(Data on locating visible targets):
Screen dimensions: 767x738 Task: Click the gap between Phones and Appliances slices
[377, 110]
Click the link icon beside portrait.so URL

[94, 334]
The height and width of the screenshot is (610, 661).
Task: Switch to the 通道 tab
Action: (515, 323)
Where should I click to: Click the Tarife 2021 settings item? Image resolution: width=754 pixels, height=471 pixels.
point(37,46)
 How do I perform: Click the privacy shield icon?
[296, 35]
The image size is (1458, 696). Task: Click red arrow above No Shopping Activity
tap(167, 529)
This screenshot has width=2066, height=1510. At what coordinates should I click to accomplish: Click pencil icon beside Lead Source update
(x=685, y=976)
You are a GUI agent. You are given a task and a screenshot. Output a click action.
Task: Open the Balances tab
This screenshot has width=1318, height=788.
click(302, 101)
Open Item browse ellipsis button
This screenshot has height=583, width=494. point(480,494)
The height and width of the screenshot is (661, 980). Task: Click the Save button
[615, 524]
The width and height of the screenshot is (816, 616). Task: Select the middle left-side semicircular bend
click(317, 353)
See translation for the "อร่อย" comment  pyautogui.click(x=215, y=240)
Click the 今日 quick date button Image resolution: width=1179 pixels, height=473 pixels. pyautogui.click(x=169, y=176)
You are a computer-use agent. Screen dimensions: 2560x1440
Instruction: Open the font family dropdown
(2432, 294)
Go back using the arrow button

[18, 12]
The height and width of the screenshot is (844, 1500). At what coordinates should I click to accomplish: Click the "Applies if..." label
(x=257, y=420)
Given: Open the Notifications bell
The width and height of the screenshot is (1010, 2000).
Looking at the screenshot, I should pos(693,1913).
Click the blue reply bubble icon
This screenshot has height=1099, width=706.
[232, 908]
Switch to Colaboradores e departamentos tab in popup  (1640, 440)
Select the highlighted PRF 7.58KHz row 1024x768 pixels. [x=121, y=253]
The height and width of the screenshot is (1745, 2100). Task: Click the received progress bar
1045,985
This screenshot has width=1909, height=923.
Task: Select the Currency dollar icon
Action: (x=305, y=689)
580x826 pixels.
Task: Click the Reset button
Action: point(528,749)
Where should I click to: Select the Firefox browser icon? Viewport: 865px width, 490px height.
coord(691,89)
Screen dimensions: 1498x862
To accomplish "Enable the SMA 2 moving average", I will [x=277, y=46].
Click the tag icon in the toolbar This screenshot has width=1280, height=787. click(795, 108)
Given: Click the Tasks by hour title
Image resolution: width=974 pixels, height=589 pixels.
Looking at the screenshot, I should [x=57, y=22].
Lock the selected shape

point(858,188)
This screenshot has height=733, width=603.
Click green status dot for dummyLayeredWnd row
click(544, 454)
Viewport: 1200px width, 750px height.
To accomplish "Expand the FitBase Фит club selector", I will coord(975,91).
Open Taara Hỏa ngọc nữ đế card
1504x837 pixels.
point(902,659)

(Stated goal):
Please rewrite the records above as a numbered list, leaving out the blank lines.

(Response below):
1. Screen dimensions: 767x738 Task: Click the gap between Phones and Appliances slices
2. [377, 110]
3. Click the link icon beside portrait.so URL
4. [94, 334]
5. The height and width of the screenshot is (610, 661).
6. Task: Switch to the 通道 tab
7. Action: (515, 323)
8. Where should I click to: Click the Tarife 2021 settings item? Image resolution: width=754 pixels, height=471 pixels.
9. point(37,46)
10.  How do I perform: Click the privacy shield icon?
11. [296, 35]
12. The image size is (1458, 696). Task: Click red arrow above No Shopping Activity
13. tap(167, 529)
14. This screenshot has width=2066, height=1510. At what coordinates should I click to accomplish: Click pencil icon beside Lead Source update
15. (x=685, y=976)
16. You are a GUI agent. You are given a task and a screenshot. Output a click action.
17. Task: Open the Balances tab
18. This screenshot has width=1318, height=788.
19. click(302, 101)
20. Open Item browse ellipsis button
21. This screenshot has height=583, width=494. point(480,494)
22. The height and width of the screenshot is (661, 980). Task: Click the Save button
23. [615, 524]
24. The width and height of the screenshot is (816, 616). Task: Select the middle left-side semicircular bend
25. click(317, 353)
26. See translation for the "อร่อย" comment  pyautogui.click(x=215, y=240)
27. Click the 今日 quick date button Image resolution: width=1179 pixels, height=473 pixels. pyautogui.click(x=169, y=176)
28. You are a computer-use agent. Screen dimensions: 2560x1440
29. Instruction: Open the font family dropdown
30. (2432, 294)
31. Go back using the arrow button
32. [18, 12]
33. The height and width of the screenshot is (844, 1500). At what coordinates should I click to accomplish: Click the "Applies if..." label
34. (x=257, y=420)
35. Given: Open the Notifications bell
36. The width and height of the screenshot is (1010, 2000).
37. Looking at the screenshot, I should pos(693,1913).
38. Click the blue reply bubble icon
39. This screenshot has height=1099, width=706.
40. [232, 908]
41. Switch to Colaboradores e departamentos tab in popup  (1640, 440)
42. Select the highlighted PRF 7.58KHz row 1024x768 pixels. [x=121, y=253]
43. The height and width of the screenshot is (1745, 2100). Task: Click the received progress bar
44. 1045,985
45. This screenshot has width=1909, height=923.
46. Task: Select the Currency dollar icon
47. Action: (x=305, y=689)
48. 580x826 pixels.
49. Task: Click the Reset button
50. Action: point(528,749)
51. Where should I click to: Select the Firefox browser icon? Viewport: 865px width, 490px height.
52. coord(691,89)
53. Screen dimensions: 1498x862
54. To accomplish "Enable the SMA 2 moving average", I will [x=277, y=46].
55. Click the tag icon in the toolbar This screenshot has width=1280, height=787. click(795, 108)
56. Given: Click the Tasks by hour title
57. Image resolution: width=974 pixels, height=589 pixels.
58. Looking at the screenshot, I should [x=57, y=22].
59. Lock the selected shape
60. point(858,188)
61. This screenshot has height=733, width=603.
62. Click green status dot for dummyLayeredWnd row
63. click(544, 454)
64. Viewport: 1200px width, 750px height.
65. To accomplish "Expand the FitBase Фит club selector", I will coord(975,91).
66. Open Taara Hỏa ngọc nữ đế card
67. 1504x837 pixels.
68. point(902,659)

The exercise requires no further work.